JR東日本は、奥羽本線(山形線)の蔵王~山形間に計画している新駅の設置に向けた測量・地質調査に着手します。
奥羽本線(山形線)の蔵王~山形間で新駅整備へ
JR東日本は、奥羽本線の蔵王~山形間に計画している新駅の設置に向け、測量・地質調査に着手します。同社は2026年9月1日、これらの調査を委託する事業者の公募を開始しました。
奥羽本線は福島~青森間(484.5 km)を結ぶ路線で、そのうち山形新幹線と線路を共用する福島~新庄間(148.6km)は山形線の愛称があります。
新駅の計画地は蔵王駅から約2.6km、山形駅から約2.7kmの場所。東北日東工器が保有する旧メドテック山形工場用地とその周辺が駅前広場の候補地となっています。
新駅は相対式ホーム2面2線で、自由通路や待合室も設ける想定です。今回は新駅整備に必要となる測量(基準点測量、水準測量、地上レーザ測量)と地質調査が予定されており、期間は2026年11月から2027年6月までとなる見通しです。

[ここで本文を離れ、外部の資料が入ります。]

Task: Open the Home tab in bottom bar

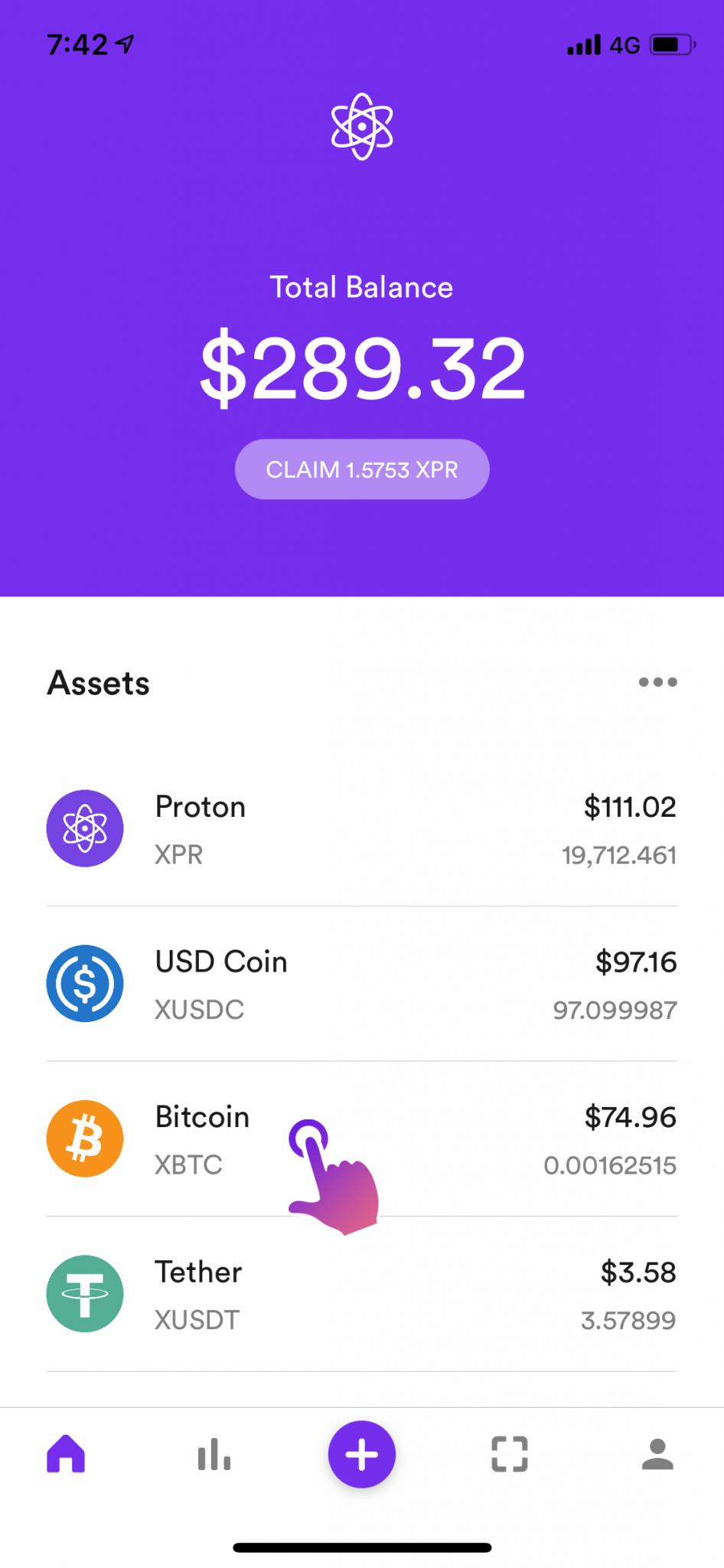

なお、山形市は新駅を交通結節点として位置づけており、路線バスやコミュニティバスとの主要な乗り換え拠点とすることで、市南部に位置する病院や大学、商業施設などへの移動ニーズに対応する交通ネットワークの構築を目指す方針です。
同市はすでに新駅の駅前広場候補地で測量調査に着手しているほか、2026年8月には駅前広場の整備計画を委託する事業者の選定手続きを開始しました。ここにきてJR側も調査に乗り出したことで、新駅整備に向けた動きが本格化します。
山形線では、天童市が整備費用を負担する請願駅として、天童~高擶間に天童南駅が2015年に開業しています。今回の新駅は、それに続く計画となります。